Las ligeras alas del tiempo, por Leonor Rodríguez "La Camacha"


Hace ya algunos siglos que mi comadre la Cañizares nos advertía que la vida corre sobre las ligeras alas del tiempo. Si usted ha sido un lector fiel de esta revista probablemente habrán pasado veinte años desde que cayó en sus manos el primer número.

En estos veinte años se nos ha pasado ya el arroz para la mayoría de las cosas que valen la pena. Es una secuencia ineludible de la vida. El orden natural desde el principio de los tiempos. El tiempo está asociado en nuestra mente a un orden lineal y repetitivo. Después de enero sabemos que llegará febrero. A la primavera le sucederá el verano. Y todos sabemos que el tiempo avanza sin posibilidad de retroceder, ni siquiera detenerlo un momento. Y por eso tarde o temprano necesitamos gafas de cerca, el espejo nos devolverá una imagen canosa y la última copa nos acabará por destrozar el estómago durante días. Pero lo que molesta de ese avance del tiempo es leer las noticias y darte cuenta de que el mundo sigue más o menos igual que en 2001. Y casi peor, intuir que 2041 no será muy diferente. Y entonces, vemos que para algunas cosas, el tiempo parece no pasar. Todo vuelve.

Echemos un vistazo a algunas novelas de 2001. Expiación. Ian McEwan. Diferencias de clase, vidas truncadas por una guerra y el poder destructivo de una conciencia atormentada. Pues como que esto ha sido así de siempre. Las correcciones. Jonathan Franzen. Obsesiones, paranoias y relaciones disfuncionales en una familia de clase media. Me suena. Austerlitz. W.G. Sebald. La historia de un refugiado judío que se cría en casa de un predicador. Al descubrir su origen, acaba sintiéndose alienado, un extraño en todas partes. Vale, señor Austerlitz. Eso es la crisis de los cuarenta. Plataforma. M. Houellebecq. Explotación, turismo sexual y prostitución en Tailandia.
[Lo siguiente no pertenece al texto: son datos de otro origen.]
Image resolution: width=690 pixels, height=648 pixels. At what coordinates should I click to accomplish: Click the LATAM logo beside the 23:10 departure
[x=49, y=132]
Si no es Tailandia será un club de la carretera de Madrid, pero esto no se ha arreglado.

En el fondo, todo es un retorno de los temas de siempre. Nos pasamos la vida reescribiendo variaciones del mismo leitmotiv: nuestras obsesiones, virtudes y defectos de ser humano estándar. Ahora, como hace veinte años, somos muy parecidos a los homínidos primigenios. Ellos inventaban mitos y religiones para tratar de explicar el rayo, la tormenta o la enfermedad. Nosotros, ya sin religiones para explicar lo inexplicable, recurrimos a las redes sociales, los gurúes de filosofías de andar por casa o al último youtuber. Y como usted podrá deducir, con esos referentes ni nuestros ancestros ni nosotros somos capaces de entender el mundo que nos rodea.
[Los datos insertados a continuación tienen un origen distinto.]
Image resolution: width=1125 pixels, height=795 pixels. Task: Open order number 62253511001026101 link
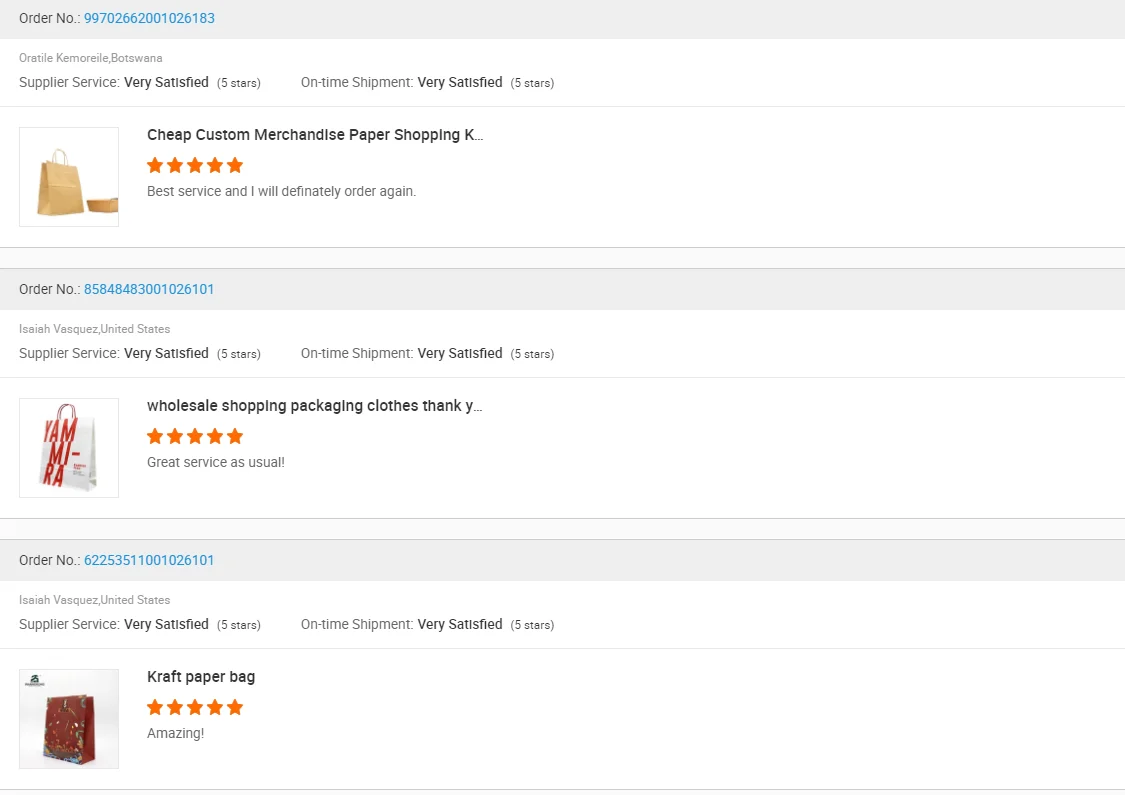tap(149, 560)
¿Usted comprendió la Guerra de Afganistán? Empezó en 2001 y terminó en 2021 con la retirada de las tropas occidentales. Pero quizás comenzara en 1842 con la primera guerra anglo-afgana o con la invasión soviética de 1979. O será que las tribus de esas montañas han gustado de zurrarse de cuando en cuando. A saber.

¿Y el conflicto de Israel y Palestina? Allá por 2001 se desató la segunda intifada. Y ahí siguen los asentamientos israelíes mientras el mundo mira para otro lado y los radicales de la región se alzan con el poder. Y hablando de radicales, ¿acaso le parece que Donald Trump o Bolsonaro son unos gañanes? Bueno, cuando el séptimo presidente de los EE.UU., Andrew Jackson, un paleto genocida de pieles rojas, ganó las elecciones en 1828 montó tal fiestón que la Casa Blanca quedó casi destruida y él tuvo que huir de su propia fiesta saltando por una ventana. Ni Boris Johnson, oiga.

Así pues, a ti ─permíteme que después de veinte años te tutee─, amigo lector, que has leído estas páginas solo puedo decirte sobre el paso del tiempo lo mismo que el coronel Aureliano Buendía a su madre; Úrsula Iguarán. El coronel, tras largos años fuera de Macondo, se sorprendía de los cambios en su ciudad. Úrsula le preguntaba un tanto extrañada: “¿Qué esperabas? El tiempo pasa”. “Así es”, admitía Aureliano, “pero no tanto”.